Infinite Canvas - Whiteboarding App
The Context

Infinite Canvas is my latest venture into creative tools, launching in 2025. It’s a whiteboarding and sketching app with infinite zoom and pan capabilities, available across Mac, iPhone, and iPad.
This project represents my return to graphics and creative tools, combining my experience in app architecture with a fresh take on digital canvas applications. I love low-key visual storytelling in presentations, and I’m a visual thinker overall, doodling and sketching a lot to think. So this app was meant to fill my small niche.
Technical Challenges
Infinite Zoom Implementation
- Custom rendering pipeline for smooth zooming at any scale so that I could really expand on ideas
- Exploring data-structures to partition infinite space
- Level-of-detail system for zoomed-out strokes to maintain performance
Cross-Platform SwiftUI
- Unified codebase for Mac, iPhone, and iPad
- Platform-specific optimizations while sharing core logic
- Touch, mouse, and trackpad input handling
Immutable Data Architecture
- Pure functional approach to canvas state: a collection of brush strokes with well-defined transformations
- Efficient projection of state into spatial data structures that make drawing what’s on screen possible
- Predictable undo/redo through state snapshots
Agentic LLM/Claude Code Experiment
I started this project in mid-2025 when Claude Code was out for about a month, and developer friends left and right were surprised about what they could do with it. So I gave it a shot to resurrect a 2017 prototype and after liking the result of a day’s worth of work, I started from scratch with everything I’ve learned.
Team Dynamics
While a solo project, Infinite Canvas benefits from:
- Early beta testers from my existing app communities
- Collaboration with designers for UI/UX decisions
- Feedback from digital artists and note-takers
- Constant chatting with an LLM – writing with and for it was almost a social interaction, fooling my stupid ape brain
Personal Reflections
It’s exciting to work on something visual after years of text-based apps. The immediate, tactile feedback of drawing reconnects me with the graphics work I did in my youth, the presentation slides I miss making – and the glee my baby daughter showed when she could test the app was priceless.
Infinite Canvas brings together everything I’ve learned about app development to perform, not learn, and release something new in a short time-frame. I resurrected an old prototype and used the mid-2025 LLM tech for agentic coding to iterate and prototype much more rapidly than I could write on my own.
I pointed Claude Code at it, asked to modernize the non-compiling, outdated Swift code, make a couple of changes, and then it just worked. That floored me.
After I picked myself up, I used Claude Code to use the prototype (which had a terrible hodge podge of generated changes) as a blueprint. Or a backdrop, rather: The functionality and approach could remain the same. But I started the whole thing from scratch, from well-defined model to UI inside out, so that I could work in smaller increments, on smaller features, that better fit an LLM’s context window.

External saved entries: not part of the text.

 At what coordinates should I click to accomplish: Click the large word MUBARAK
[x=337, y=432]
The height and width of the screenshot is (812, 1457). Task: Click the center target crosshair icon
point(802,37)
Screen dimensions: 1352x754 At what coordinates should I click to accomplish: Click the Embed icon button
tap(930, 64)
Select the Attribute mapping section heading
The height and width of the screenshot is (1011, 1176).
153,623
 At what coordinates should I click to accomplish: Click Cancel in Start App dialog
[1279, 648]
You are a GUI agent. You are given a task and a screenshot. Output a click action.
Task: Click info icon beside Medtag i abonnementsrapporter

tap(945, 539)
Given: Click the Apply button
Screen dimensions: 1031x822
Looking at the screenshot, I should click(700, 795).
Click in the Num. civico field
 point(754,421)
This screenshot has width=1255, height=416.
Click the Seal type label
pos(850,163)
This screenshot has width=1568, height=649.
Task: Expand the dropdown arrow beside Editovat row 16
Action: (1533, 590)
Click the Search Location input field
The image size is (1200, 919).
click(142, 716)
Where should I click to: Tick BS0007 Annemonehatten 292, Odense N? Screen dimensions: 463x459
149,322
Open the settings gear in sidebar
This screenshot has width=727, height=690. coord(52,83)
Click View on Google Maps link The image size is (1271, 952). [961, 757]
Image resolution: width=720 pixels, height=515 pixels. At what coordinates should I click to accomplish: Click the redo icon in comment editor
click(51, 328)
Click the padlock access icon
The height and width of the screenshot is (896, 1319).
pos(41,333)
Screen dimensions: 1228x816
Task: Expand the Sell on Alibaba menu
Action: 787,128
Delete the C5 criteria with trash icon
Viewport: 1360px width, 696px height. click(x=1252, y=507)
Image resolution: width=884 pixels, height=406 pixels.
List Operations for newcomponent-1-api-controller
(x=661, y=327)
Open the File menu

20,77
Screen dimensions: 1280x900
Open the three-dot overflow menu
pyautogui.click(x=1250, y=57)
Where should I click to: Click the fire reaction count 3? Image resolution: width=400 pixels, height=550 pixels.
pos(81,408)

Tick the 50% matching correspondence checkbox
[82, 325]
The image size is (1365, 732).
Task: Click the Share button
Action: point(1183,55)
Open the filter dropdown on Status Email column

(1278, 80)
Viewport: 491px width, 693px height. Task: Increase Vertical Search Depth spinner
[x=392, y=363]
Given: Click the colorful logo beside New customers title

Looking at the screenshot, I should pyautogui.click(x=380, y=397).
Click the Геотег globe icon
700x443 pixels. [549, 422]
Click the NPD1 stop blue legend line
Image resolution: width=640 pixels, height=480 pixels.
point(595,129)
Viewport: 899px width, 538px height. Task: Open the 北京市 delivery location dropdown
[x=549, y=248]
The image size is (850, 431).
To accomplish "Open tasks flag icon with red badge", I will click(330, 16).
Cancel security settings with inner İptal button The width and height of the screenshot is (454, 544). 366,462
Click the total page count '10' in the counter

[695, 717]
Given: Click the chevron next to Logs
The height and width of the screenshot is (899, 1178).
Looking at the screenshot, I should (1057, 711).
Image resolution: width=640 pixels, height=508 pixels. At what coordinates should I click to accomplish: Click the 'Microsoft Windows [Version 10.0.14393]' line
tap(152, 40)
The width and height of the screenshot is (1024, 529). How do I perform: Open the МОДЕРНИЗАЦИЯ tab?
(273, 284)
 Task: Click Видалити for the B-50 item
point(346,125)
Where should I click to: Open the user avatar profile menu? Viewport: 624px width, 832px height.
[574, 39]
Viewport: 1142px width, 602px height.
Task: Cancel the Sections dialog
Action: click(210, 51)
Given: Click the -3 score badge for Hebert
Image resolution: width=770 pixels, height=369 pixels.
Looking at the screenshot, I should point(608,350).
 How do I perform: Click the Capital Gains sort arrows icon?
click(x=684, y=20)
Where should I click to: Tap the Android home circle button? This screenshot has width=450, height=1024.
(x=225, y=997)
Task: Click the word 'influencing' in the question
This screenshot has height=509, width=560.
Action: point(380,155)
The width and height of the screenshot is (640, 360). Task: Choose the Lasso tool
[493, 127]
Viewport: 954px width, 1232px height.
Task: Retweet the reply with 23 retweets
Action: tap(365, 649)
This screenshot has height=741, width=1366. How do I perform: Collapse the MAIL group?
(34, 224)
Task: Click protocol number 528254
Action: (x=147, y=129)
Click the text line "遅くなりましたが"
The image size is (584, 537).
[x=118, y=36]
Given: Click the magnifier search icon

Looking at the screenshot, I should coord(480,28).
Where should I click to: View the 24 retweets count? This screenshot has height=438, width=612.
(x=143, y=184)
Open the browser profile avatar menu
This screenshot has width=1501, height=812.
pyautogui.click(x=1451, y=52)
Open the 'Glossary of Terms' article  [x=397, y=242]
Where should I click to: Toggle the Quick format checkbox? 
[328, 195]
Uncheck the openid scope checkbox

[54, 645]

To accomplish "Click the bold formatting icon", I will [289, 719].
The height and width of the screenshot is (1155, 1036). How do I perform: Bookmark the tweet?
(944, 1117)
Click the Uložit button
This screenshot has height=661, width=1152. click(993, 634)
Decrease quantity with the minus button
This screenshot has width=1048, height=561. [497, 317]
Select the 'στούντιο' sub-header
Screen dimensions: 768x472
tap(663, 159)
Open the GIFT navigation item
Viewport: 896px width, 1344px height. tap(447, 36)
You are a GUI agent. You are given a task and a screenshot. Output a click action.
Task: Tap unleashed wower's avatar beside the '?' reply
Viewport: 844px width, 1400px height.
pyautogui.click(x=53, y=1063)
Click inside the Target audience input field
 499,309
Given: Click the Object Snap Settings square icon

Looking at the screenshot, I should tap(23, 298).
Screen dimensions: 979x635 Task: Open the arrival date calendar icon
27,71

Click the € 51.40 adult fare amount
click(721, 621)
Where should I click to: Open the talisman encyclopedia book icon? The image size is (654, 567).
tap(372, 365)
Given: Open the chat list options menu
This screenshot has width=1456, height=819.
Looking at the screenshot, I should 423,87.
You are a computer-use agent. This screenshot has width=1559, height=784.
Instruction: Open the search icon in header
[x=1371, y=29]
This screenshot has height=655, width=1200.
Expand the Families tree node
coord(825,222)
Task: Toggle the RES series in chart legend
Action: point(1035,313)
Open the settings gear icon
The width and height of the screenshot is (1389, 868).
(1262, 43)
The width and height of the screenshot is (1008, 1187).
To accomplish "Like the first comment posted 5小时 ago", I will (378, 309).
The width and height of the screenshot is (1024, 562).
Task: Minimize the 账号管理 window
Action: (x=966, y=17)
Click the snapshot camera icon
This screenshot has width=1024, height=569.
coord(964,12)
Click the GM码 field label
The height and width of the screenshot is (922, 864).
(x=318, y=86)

This workflow resulted in splitting the project into 5 package components, each with their own documentation, some with their own CLAUDE.md
instructions, to keep the LLM focused. It also enabled parallelization in multiple terminals. This worked really well to make quick progress for the first 2 weeks of development, until the app reached a state where I needed to make and test changes manually and check the result on devices. Claude Code was so well-groomed by that point, and I so accustomed to this new workflow, that I could let the LLM perform some refactorings and mechanical changes while I tweaked the interactive details in the UI – which, since I was using SwiftUI from the start, means not a lot of training data that’s reliable and up-to-date anyway. I still needed to perform a lot of manual work and felt like the bottleneck starting in week 3. With StoreKit integration and more manual testing, that lasted until the end, and only post release did I pick up speed again with feature additions and changes.
This LLM-augmented coding experience strengthened my resolve for documentation and clear, technical writing. It helped the LLM not go too far off rails, and as a result I had much better documentation that I actually wanted to interact with.
The take-away: If you explain a concept to a junior developer who is just joining your team, everyone wins.
Impact
The app represents my continued commitment to creating focused, powerful tools that respect users’ creativity and workflow: a visual thinking tool in my toolbox for independent scholars.